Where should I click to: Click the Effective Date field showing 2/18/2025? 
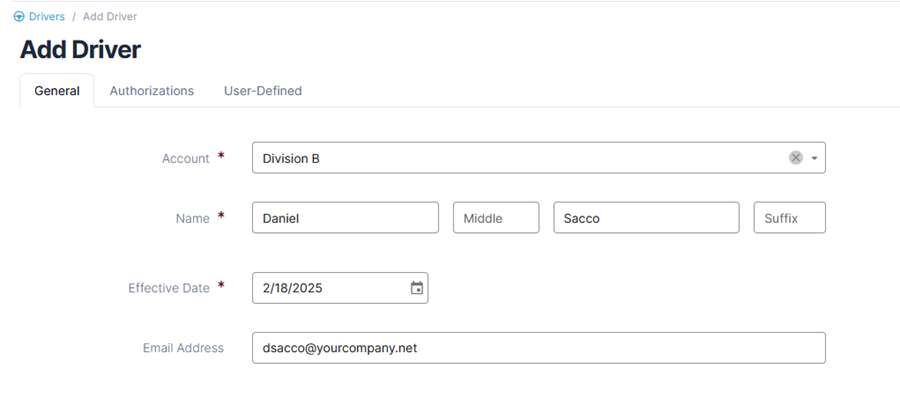pyautogui.click(x=340, y=288)
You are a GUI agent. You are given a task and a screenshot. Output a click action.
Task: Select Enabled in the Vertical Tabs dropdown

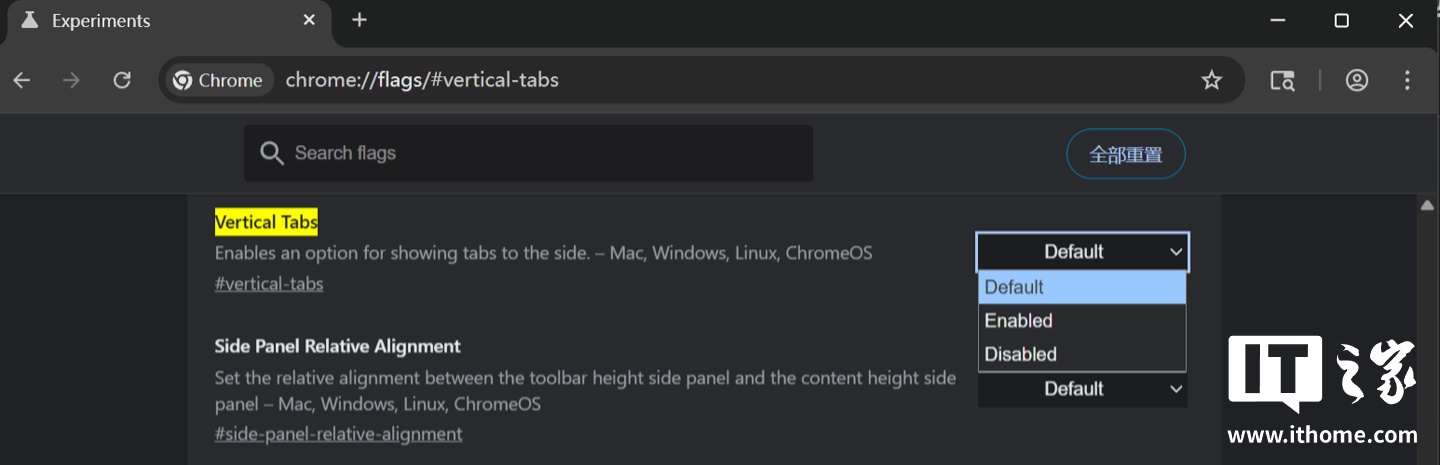(1019, 321)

### [Task]
The answer consists of the records repeated exactly, without any images.

### [Result of this exercise]
Where should I click to: Click the Effective Date field showing 2/18/2025? 
pyautogui.click(x=340, y=288)
You are a GUI agent. You are given a task and a screenshot. Output a click action.
Task: Select Enabled in the Vertical Tabs dropdown

(1019, 321)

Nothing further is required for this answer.